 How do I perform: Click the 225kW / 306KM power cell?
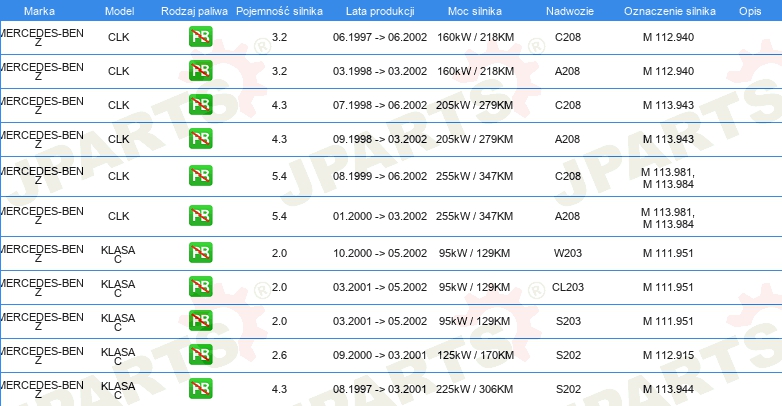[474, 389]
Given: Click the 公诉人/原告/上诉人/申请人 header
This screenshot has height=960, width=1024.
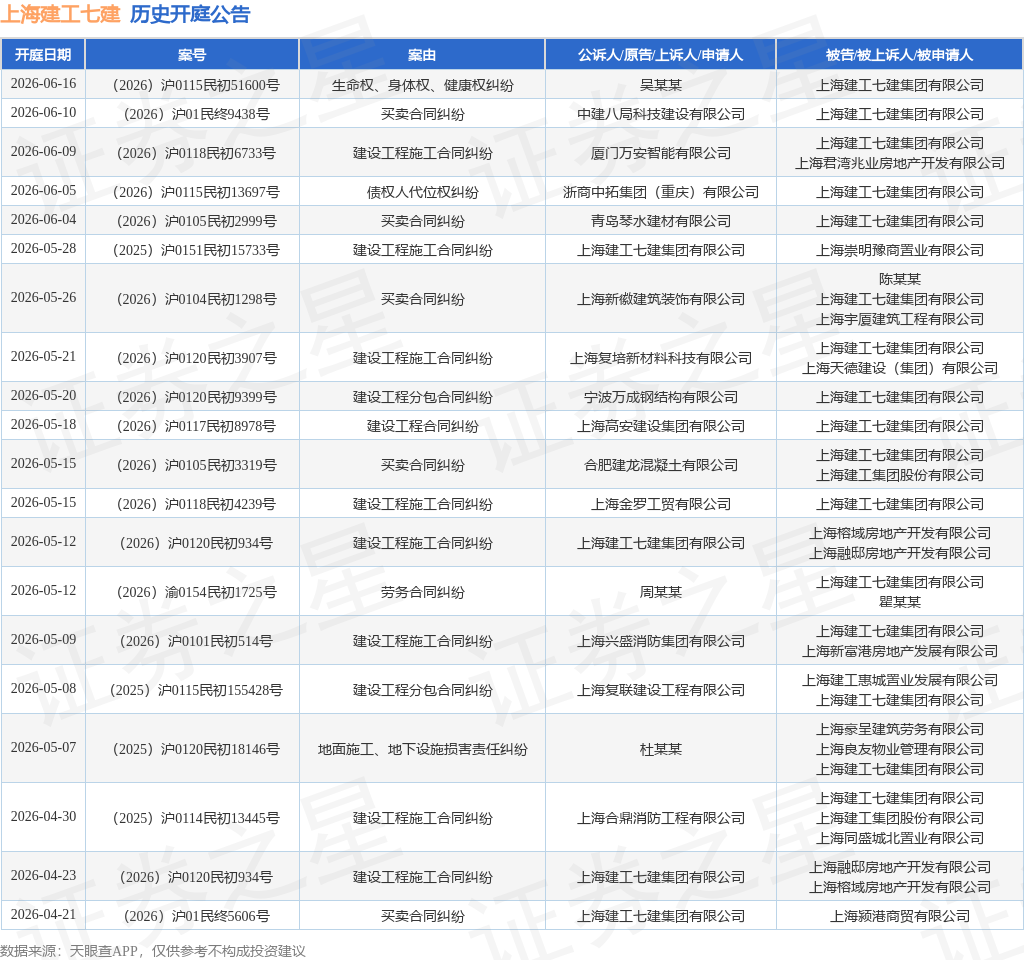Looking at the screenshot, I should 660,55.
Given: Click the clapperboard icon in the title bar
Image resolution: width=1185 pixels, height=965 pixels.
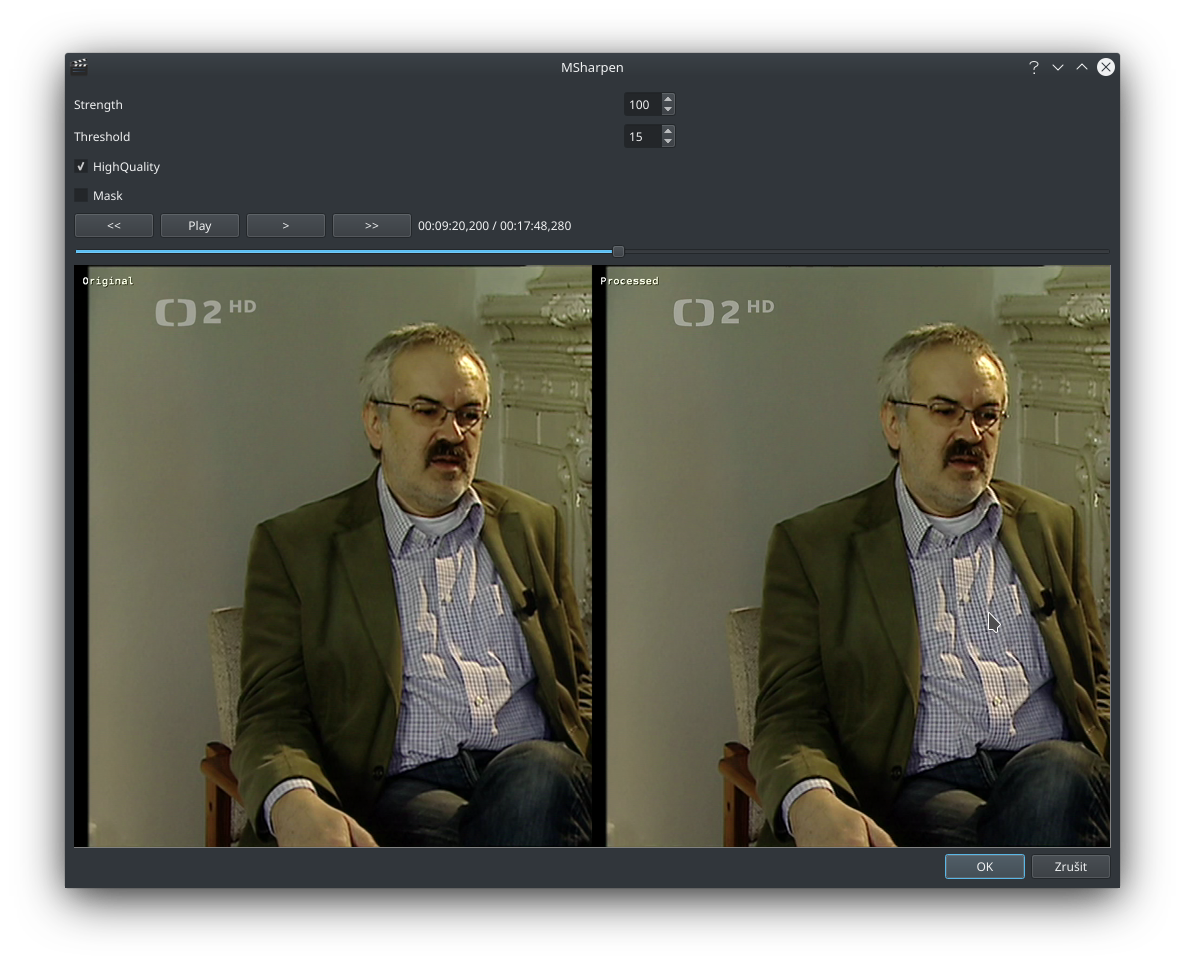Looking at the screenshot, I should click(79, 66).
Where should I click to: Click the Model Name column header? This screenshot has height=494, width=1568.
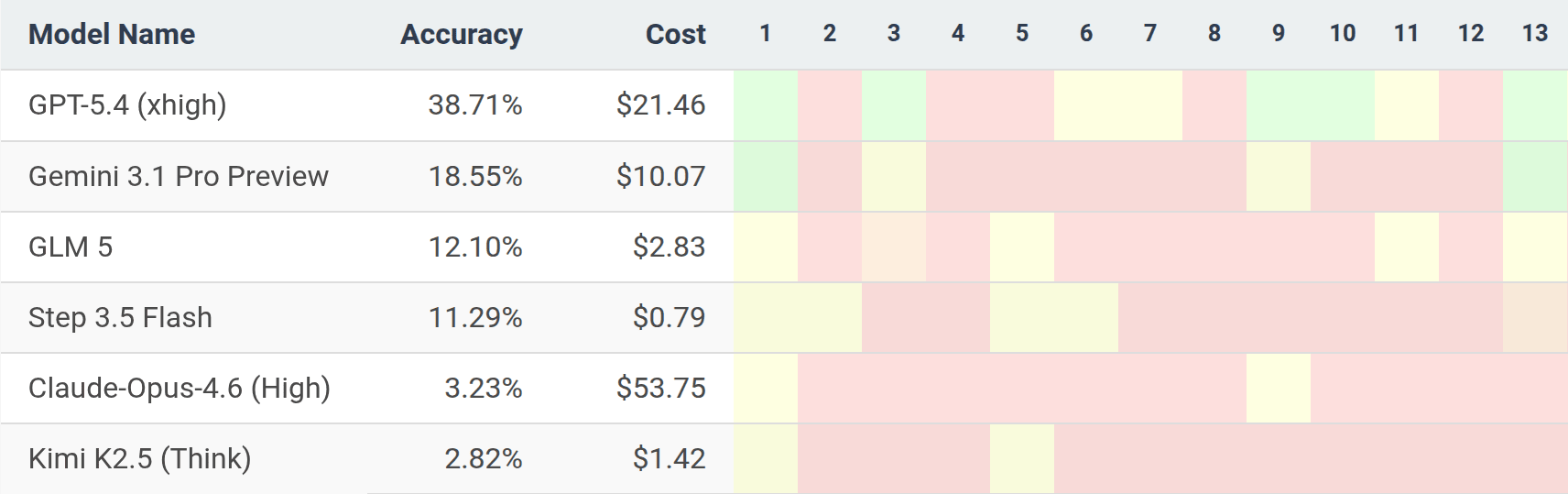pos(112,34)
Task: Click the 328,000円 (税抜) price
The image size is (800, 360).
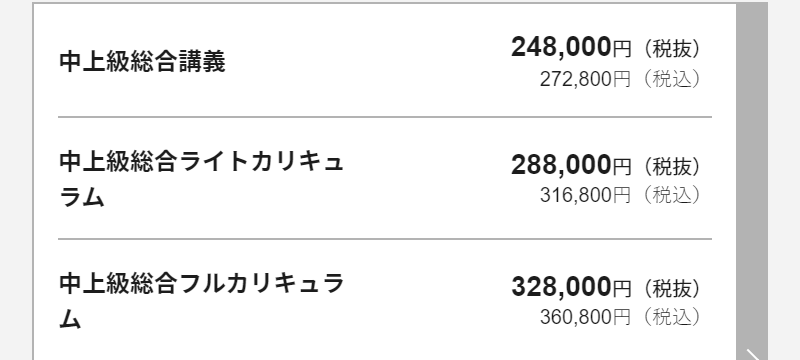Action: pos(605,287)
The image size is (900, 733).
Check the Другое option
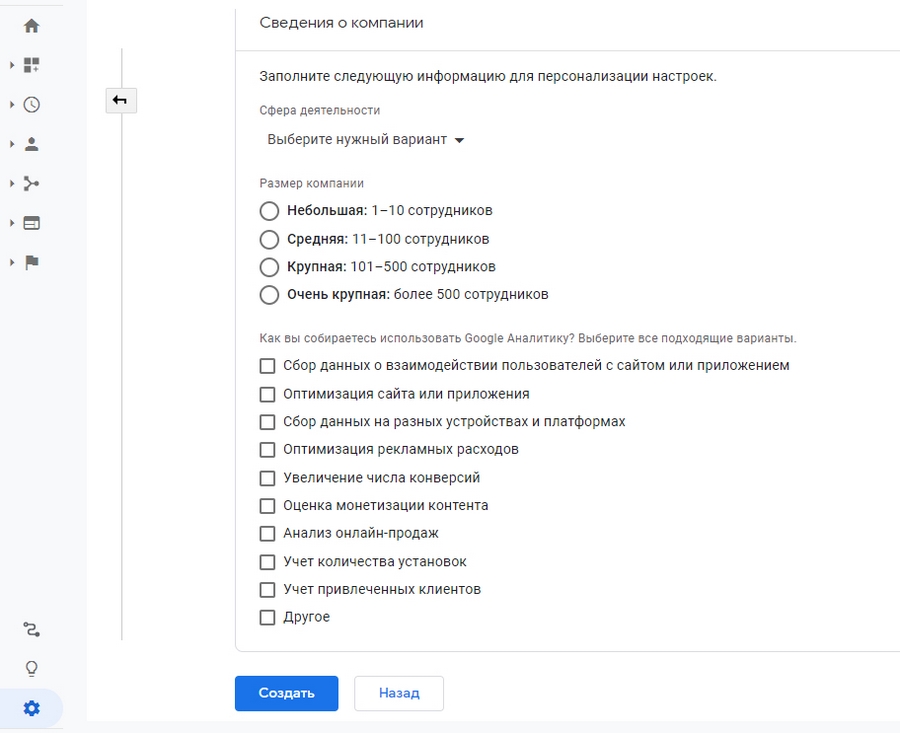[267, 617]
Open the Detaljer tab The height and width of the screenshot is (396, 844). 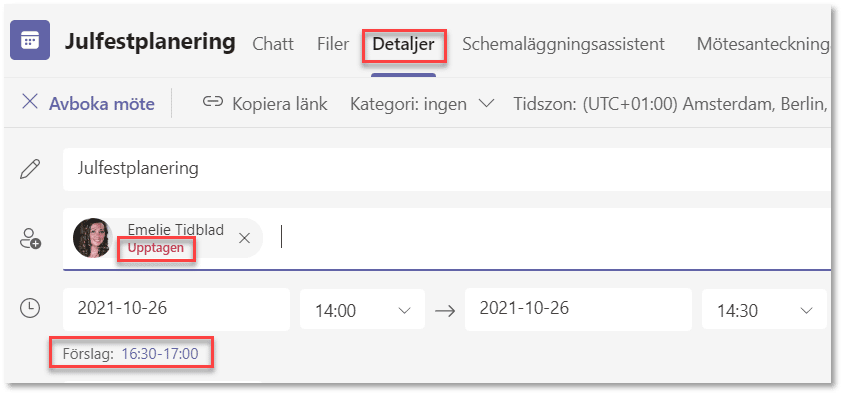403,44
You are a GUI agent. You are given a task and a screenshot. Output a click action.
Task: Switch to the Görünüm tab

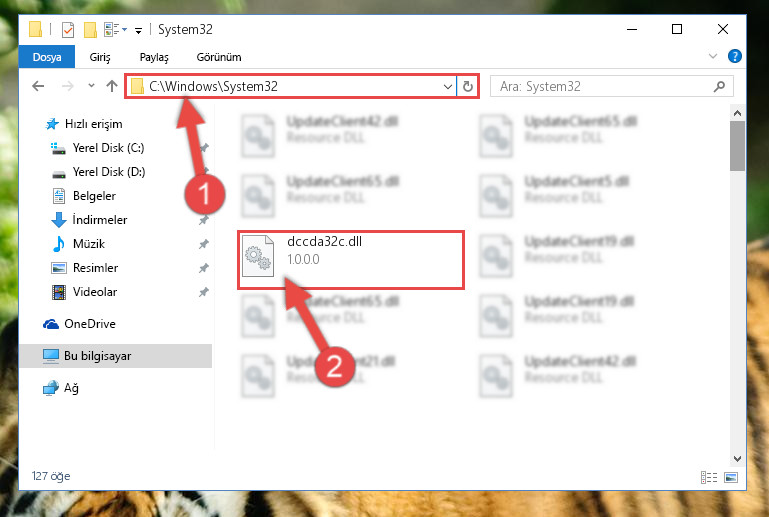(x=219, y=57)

- - -

▸ **What to work on**
Copy the part of the records that opens with the line containing "Given: Click the 公诉人/原告/上诉人/申请人 header" and closes with the line containing "pos(112,34)", keeping both of those lines and leaving out the pictures.

▸ **Result of the task**
Given: Click the 公诉人/原告/上诉人/申请人 header
This screenshot has height=960, width=1024.
Looking at the screenshot, I should 660,55.
Given: Click the clapperboard icon in the title bar
Image resolution: width=1185 pixels, height=965 pixels.
Looking at the screenshot, I should click(79, 66).
Where should I click to: Click the Model Name column header? This screenshot has height=494, width=1568.
pos(112,34)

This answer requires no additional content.